Question: Is renegotiating NAFTA just campaign talk?
David Frum: In The Importance of Being Earnest, one of Oscar Wilde's characters says to another, "I hope you are not merely pretending to be wicked while being secretly good. That would be hypocrisy."
And some of the Democrats got themselves into that problem in this campaign season [circa early to mid 2008] where they were telling large audiences of 10,000 people, "We hate trade, we hate NAFTA [North American Free Trade Agreement], we need to destroy it"; while sending out their friends to quietly reassure investors, "I don't mean a word of it."
So we will find out whether their public speech or whether their private speech is a better guide to their action.
When Hillary Clinton talks about tearing up NAFTA, you have to listen with Hillary very carefully to what she's saying and to listen for the exact little words. When she said, "I don't want to add side agreements to NAFTA, but I want to reopen the main body," that sounded like a formula for destroying NAFTA.
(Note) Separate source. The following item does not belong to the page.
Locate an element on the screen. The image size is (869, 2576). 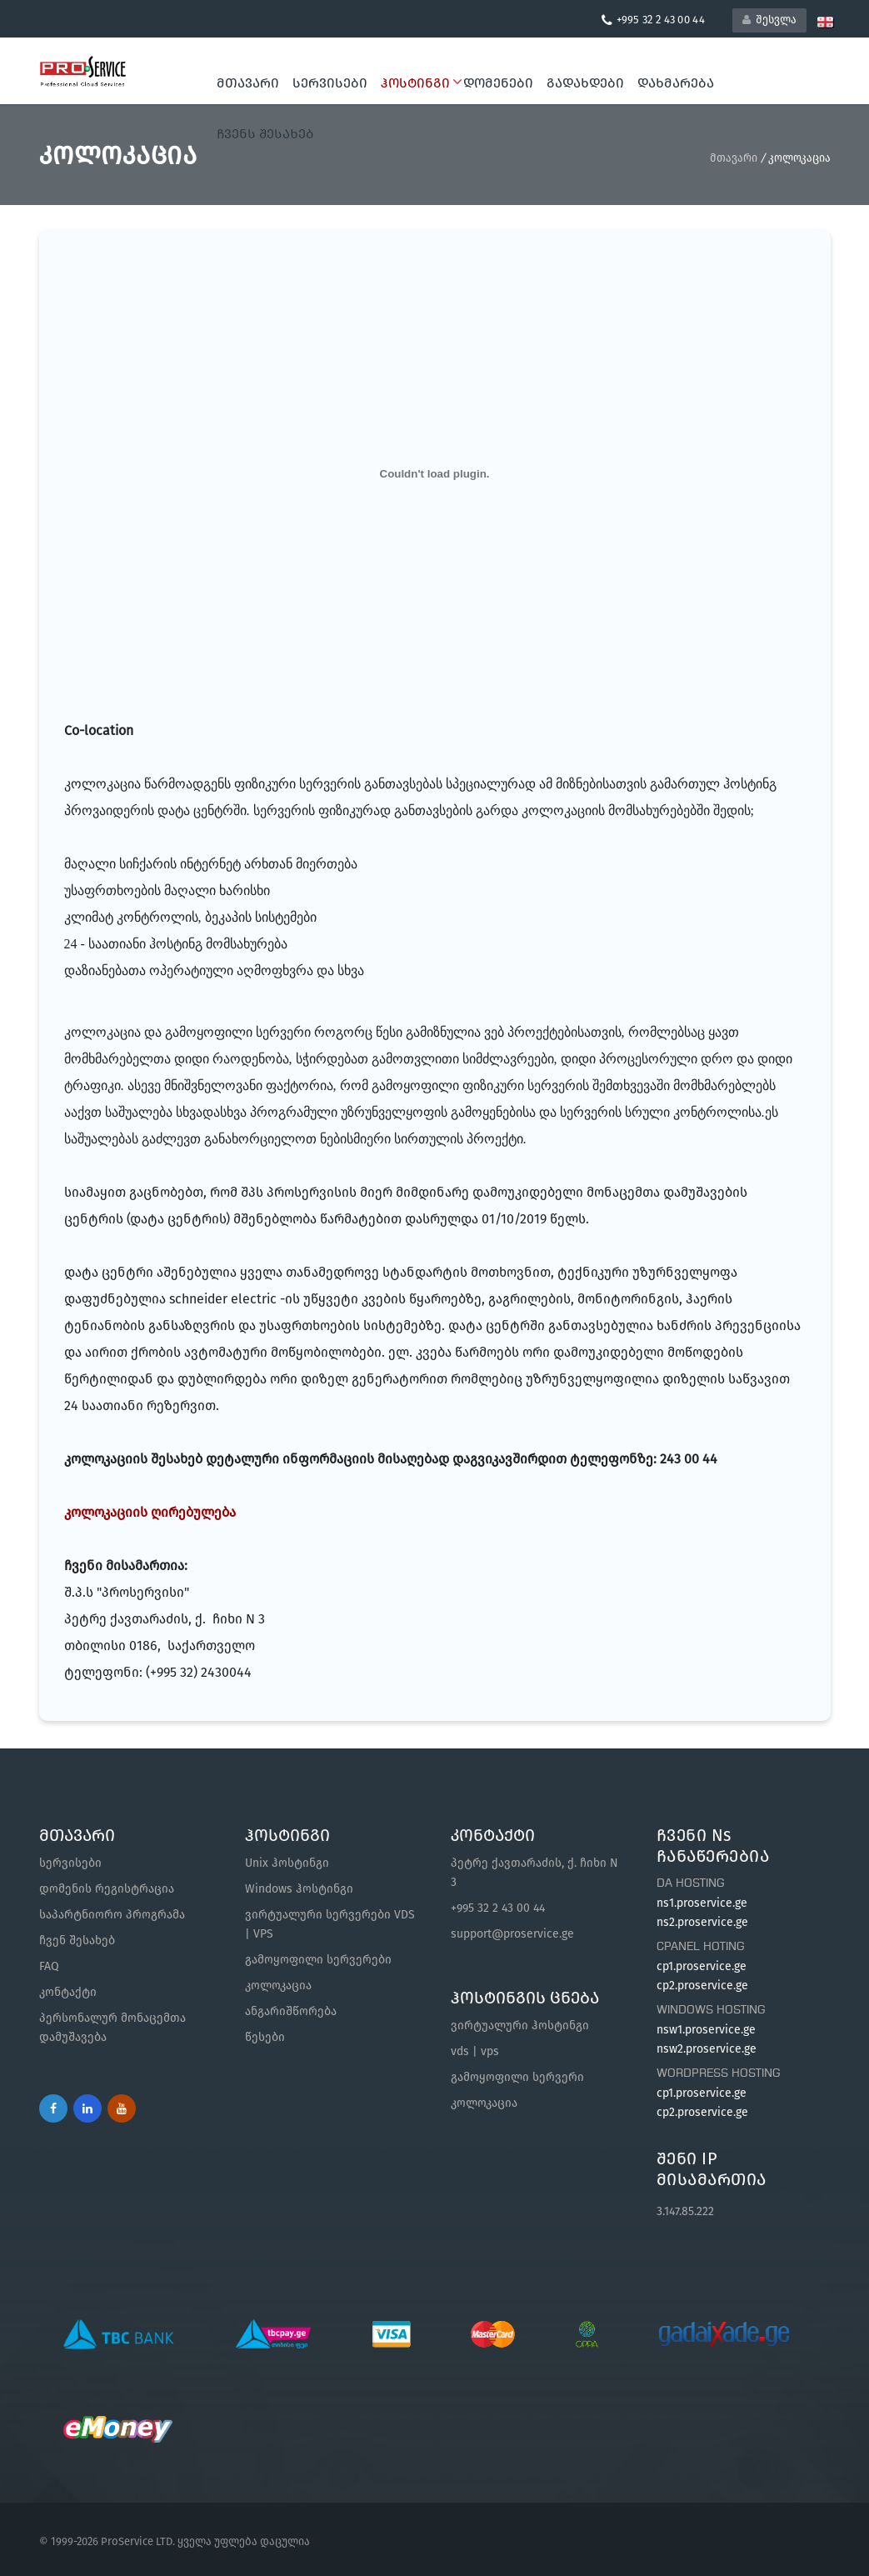
გადახდები is located at coordinates (585, 83).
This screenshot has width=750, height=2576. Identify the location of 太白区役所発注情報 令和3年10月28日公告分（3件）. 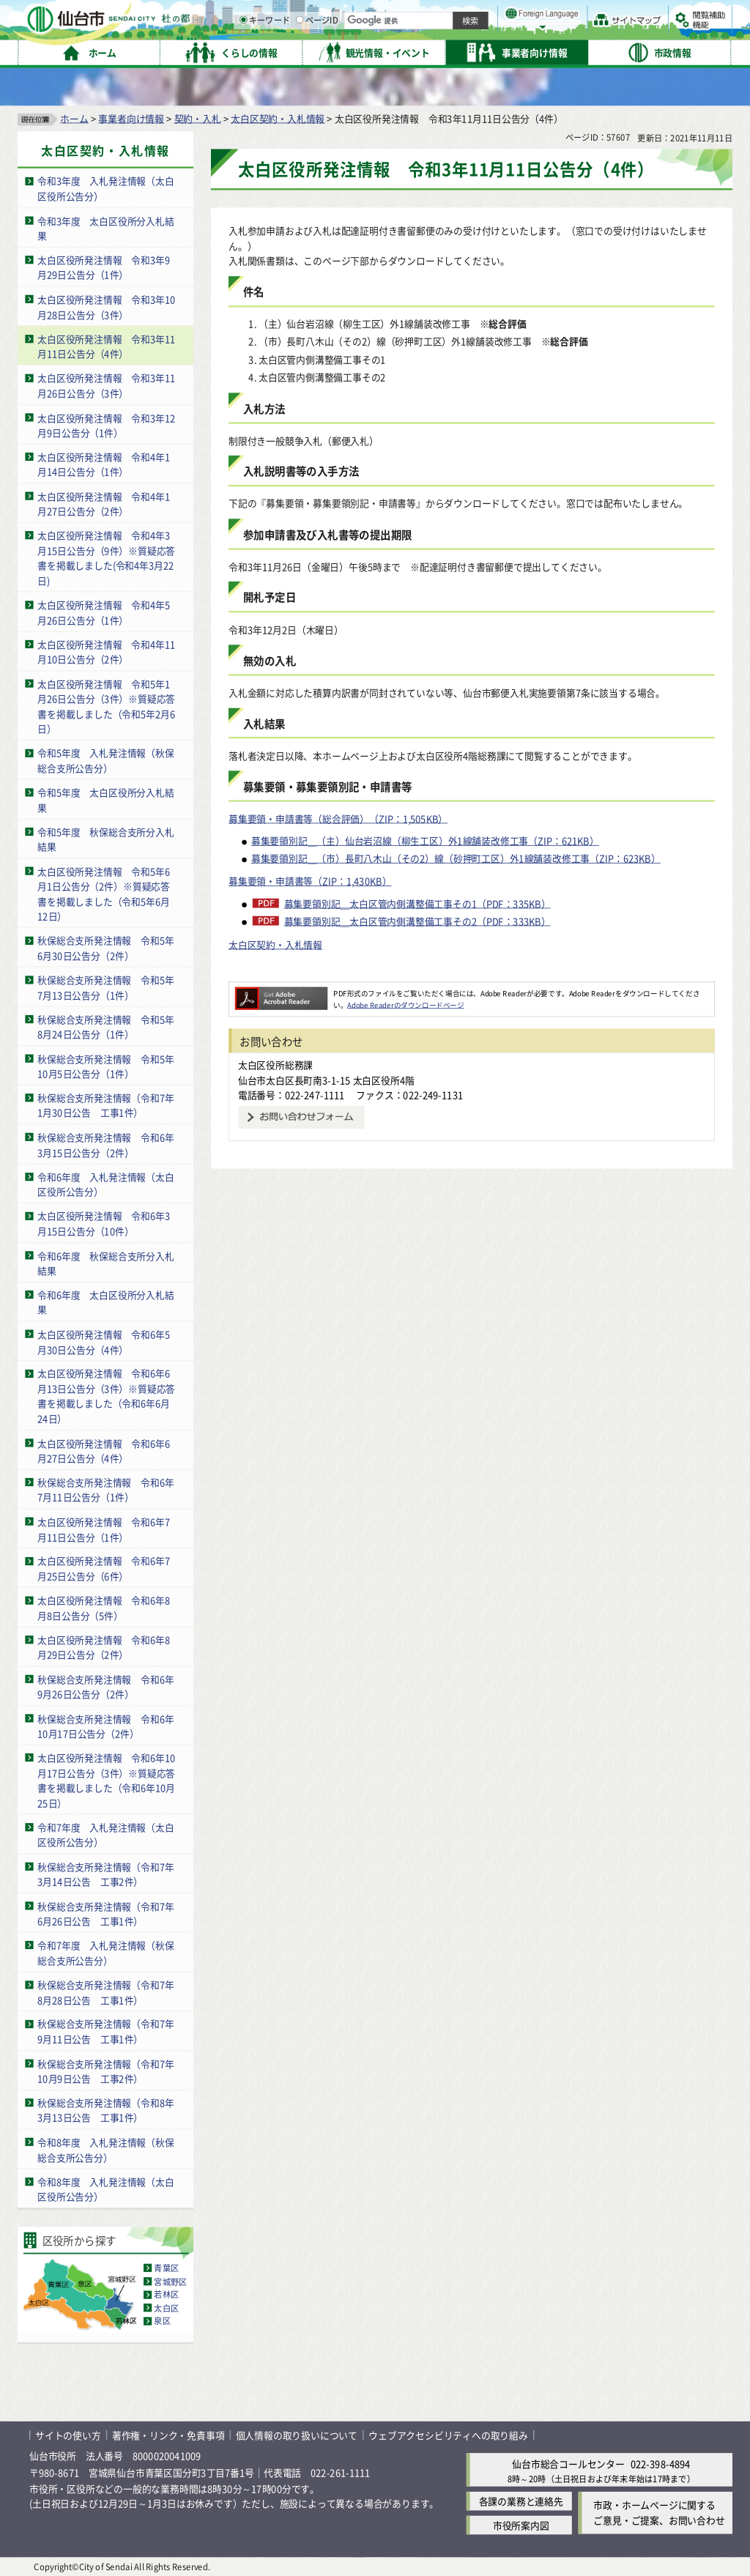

In reality, the United States has the clout to impose side agreements on Canada and Mexico, but if you open up the main body of an agreement and start renegotiating it, that's going to take you forever; and book the suite at the Four Seasons at Cancun, you will be there for the next decade. So that was actually a way of avoiding action, not of calling for action.
But we have this pressure, which is we've lived through in the United States a decade of extraordinary increase in national wealth; relatively little of which, an increment of that national wealth, has reached Mr. and Mrs. America, ordinary people, the voters. And that is creating tremendous strains on the political system, that people feel the country's gotten richer and they don't understand why and they're looking for answers. So that does create an audience who offers destructive and irresponsible answers.
One of the things I deeply believe the way politics works is that it's the job of the voters to inform the people who would like to be their leaders what their problems are. And it is then the job of the people who would like to be the leaders to compete, to come up with responsible solutions to those problems.
And I have enough confidence in the way the system works to believe that the better ideas tend over time to win out, and the bad ideas to lose out. But there's always a temptation for people to try to see whether they can win an easy or an immediate victory by offering something that sounds plausible but won't work. So you always have the Ross Perot's and the Lou Dobbs', the snake oil salesmen, who offer a medicine, whether it's trade protection, whether it's some kind of direct government involvement in this or that phase of economic activity, that will do more harm than it will do good.